The AC, and together with IT Steering Committee and Board, ensured that the network security findings were progressively resolved from a monitoring perspective with regular updates from IT Department on the progress of the implementation of the recommended action plans.
Building Committee
The Building Committee reviewed and endorsed the contract for the provision of electricity supply from the Open Electricity Market for Ren Ci Hospital. The Committee provided guidance on the approach for carrying out the Cyclical Maintenance Works in Ren Ci Community Hospital (RCCH). The Committee also provided guidance for handling the M&E maintenance issues in RCCH building
Community Engagement Committee
The Community Engagement Committee carried out oversight of the various fundraising initiatives and management and development of volunteers. The Committee also reviewed key corporate collaterals such as the annual report.
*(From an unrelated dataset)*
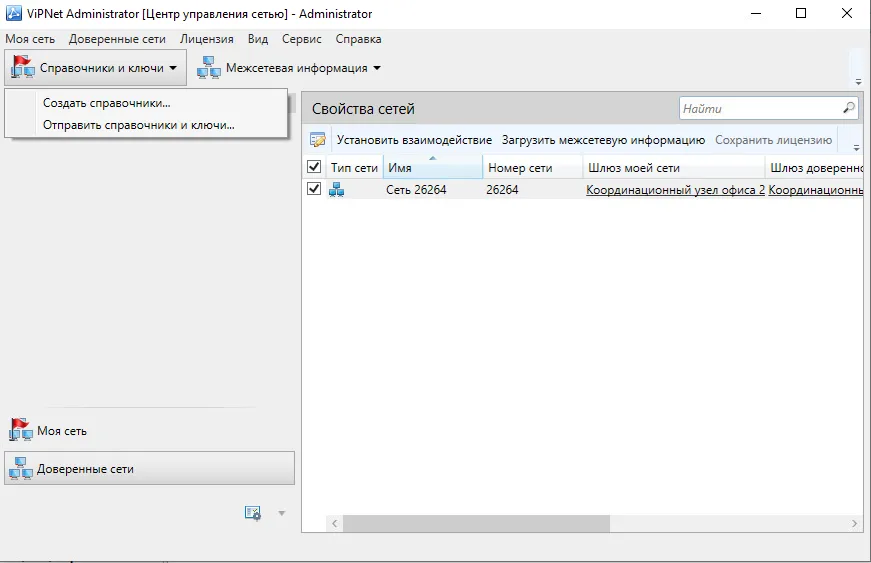Expand toolbar overflow arrow near Сохранить лицензию

[857, 148]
During the pandemic year, the Committee endorsed the cancellation of physical fundraising activities and supported the move to virtual fundraising as well as virtual volunteering activities.
Governance & Risk Committee
The Governance & Risk Committee reviewed the policies on [Documentation] and [Board Renewal and Performance Evaluation] to ensure that they remain relevant to support a strong governance and enhance the operating performance and efficiencies of the organisation.
The Committee also provided guidance over the development of a new policy on [Data Classification and Management] for enhancing the efforts in safeguarding of data, as well as endorsed the Governance Statement and the online governance evaluation submitted to the Charity Portal for which all areas in the checklist were met.
In 2019, the Charity Council refined the Charity Transparency Framework to enhance its relevance and alignment to the Code of Governance issued in 2017. Therefore, Charity Transparency Award took a hiatus in 2020 and 2021 and will resume in 2022. In the meantime, the Committee reviewed the changes to the Framework and endorsed the implementation approach.
Human Resource Committee
The Human Resource Committee reviewed human resources policies and processes, and aligned some of the best practices from the sector. The Committee reviewed and endorsed the remuneration adjustments and bonus pay out on annual basis. To further enhance talent attraction and retention, the Committee reviewed and endorsed Management’s proposal for benchmarking of salary structure initiatives and market adjustments for all family groups.
As part of leadership development, the committee endorsed Management’s update on the Succession Planning and Development for critical positions in the organisation.
Investment Committee
During the year, the Investment Committee, which was appointed by the Board, has provided guidance and feedback on matters relating to investments and investment policies for the Hospital.
The Investment Committee also evaluated the appointed fund managers’ strategies and assessed their performances on a quarterly basis to ensure the investment portfolios meet the overall investment objectives and guidelines of the Hospital.
Medical Advisory Committee
The Medical Advisory Committee reviewed patient care-related incidents and complaints with particular emphasis on recommendations for prevention and improvement. Besides review of the clinical quality indicators, the Committee provided valuable insights on the improvement of clinical practices and services as well as encouraged continuing collaboration with healthcare partners. Collaborative research projects with healthcare partners like TTSH were also reviewed to ensure safety and compliance to ethical standards.
Nominating Committee
As part of good governance and to voluntarily comply with the recommendations of the Charity Transparency Framework, the Nominating Committee complies with the Board renewal and Performance Evaluation policy which included the:
• Nomination and renewal of board every 2 years,
• Board skills matrix as part of succession planning,
• Orientation and induction within 2 months for new Board members, and
• Annual Board Self-Assessment exercise to gauge the effectiveness of the Board’s performance. The results were discussed at the subsequent Board meeting to identify areas of improvement.